- **PROVIDED MATERIAL**
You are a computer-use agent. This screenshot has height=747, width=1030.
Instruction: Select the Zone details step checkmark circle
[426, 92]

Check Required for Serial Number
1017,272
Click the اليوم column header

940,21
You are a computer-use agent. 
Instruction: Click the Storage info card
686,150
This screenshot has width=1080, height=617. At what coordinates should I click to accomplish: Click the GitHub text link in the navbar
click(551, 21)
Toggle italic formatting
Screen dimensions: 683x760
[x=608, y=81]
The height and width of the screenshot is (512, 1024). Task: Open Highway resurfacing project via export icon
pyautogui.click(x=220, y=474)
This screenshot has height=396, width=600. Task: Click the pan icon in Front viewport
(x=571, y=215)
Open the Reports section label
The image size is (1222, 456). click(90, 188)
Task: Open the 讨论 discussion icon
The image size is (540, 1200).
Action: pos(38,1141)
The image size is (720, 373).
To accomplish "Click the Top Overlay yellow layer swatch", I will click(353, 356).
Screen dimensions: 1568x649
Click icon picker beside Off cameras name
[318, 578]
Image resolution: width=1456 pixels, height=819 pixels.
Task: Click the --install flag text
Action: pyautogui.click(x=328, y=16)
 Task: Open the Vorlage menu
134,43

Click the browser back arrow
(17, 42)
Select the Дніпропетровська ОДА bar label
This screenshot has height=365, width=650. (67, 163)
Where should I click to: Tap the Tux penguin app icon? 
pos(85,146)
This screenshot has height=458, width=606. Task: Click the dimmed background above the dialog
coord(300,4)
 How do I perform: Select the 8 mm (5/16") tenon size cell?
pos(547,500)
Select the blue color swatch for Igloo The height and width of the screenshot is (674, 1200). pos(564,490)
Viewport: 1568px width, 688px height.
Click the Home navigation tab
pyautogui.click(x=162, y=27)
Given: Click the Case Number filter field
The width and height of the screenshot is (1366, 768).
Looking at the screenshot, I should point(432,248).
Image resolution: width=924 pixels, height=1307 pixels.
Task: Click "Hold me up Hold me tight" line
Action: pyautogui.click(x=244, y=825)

- **WHAT IS REQUIRED**
The records above are to be duplicated word for word.

- **WRITTEN SOLUTION**
You are a computer-use agent. This screenshot has height=747, width=1030.
Instruction: Select the Zone details step checkmark circle
[426, 92]

Check Required for Serial Number
1017,272
Click the اليوم column header

940,21
You are a computer-use agent. 
Instruction: Click the Storage info card
686,150
This screenshot has width=1080, height=617. At what coordinates should I click to accomplish: Click the GitHub text link in the navbar
click(551, 21)
Toggle italic formatting
Screen dimensions: 683x760
[x=608, y=81]
The height and width of the screenshot is (512, 1024). Task: Open Highway resurfacing project via export icon
pyautogui.click(x=220, y=474)
This screenshot has height=396, width=600. Task: Click the pan icon in Front viewport
(x=571, y=215)
Open the Reports section label
The image size is (1222, 456). click(90, 188)
Task: Open the 讨论 discussion icon
The image size is (540, 1200).
Action: pos(38,1141)
The image size is (720, 373).
To accomplish "Click the Top Overlay yellow layer swatch", I will click(353, 356).
Screen dimensions: 1568x649
Click icon picker beside Off cameras name
[318, 578]
Image resolution: width=1456 pixels, height=819 pixels.
Task: Click the --install flag text
Action: pyautogui.click(x=328, y=16)
 Task: Open the Vorlage menu
134,43

Click the browser back arrow
(17, 42)
Select the Дніпропетровська ОДА bar label
This screenshot has height=365, width=650. (67, 163)
Where should I click to: Tap the Tux penguin app icon? 
pos(85,146)
This screenshot has height=458, width=606. Task: Click the dimmed background above the dialog
coord(300,4)
 How do I perform: Select the 8 mm (5/16") tenon size cell?
pos(547,500)
Select the blue color swatch for Igloo The height and width of the screenshot is (674, 1200). pos(564,490)
Viewport: 1568px width, 688px height.
Click the Home navigation tab
pyautogui.click(x=162, y=27)
Given: Click the Case Number filter field
The width and height of the screenshot is (1366, 768).
Looking at the screenshot, I should point(432,248).
Image resolution: width=924 pixels, height=1307 pixels.
Task: Click "Hold me up Hold me tight" line
Action: pyautogui.click(x=244, y=825)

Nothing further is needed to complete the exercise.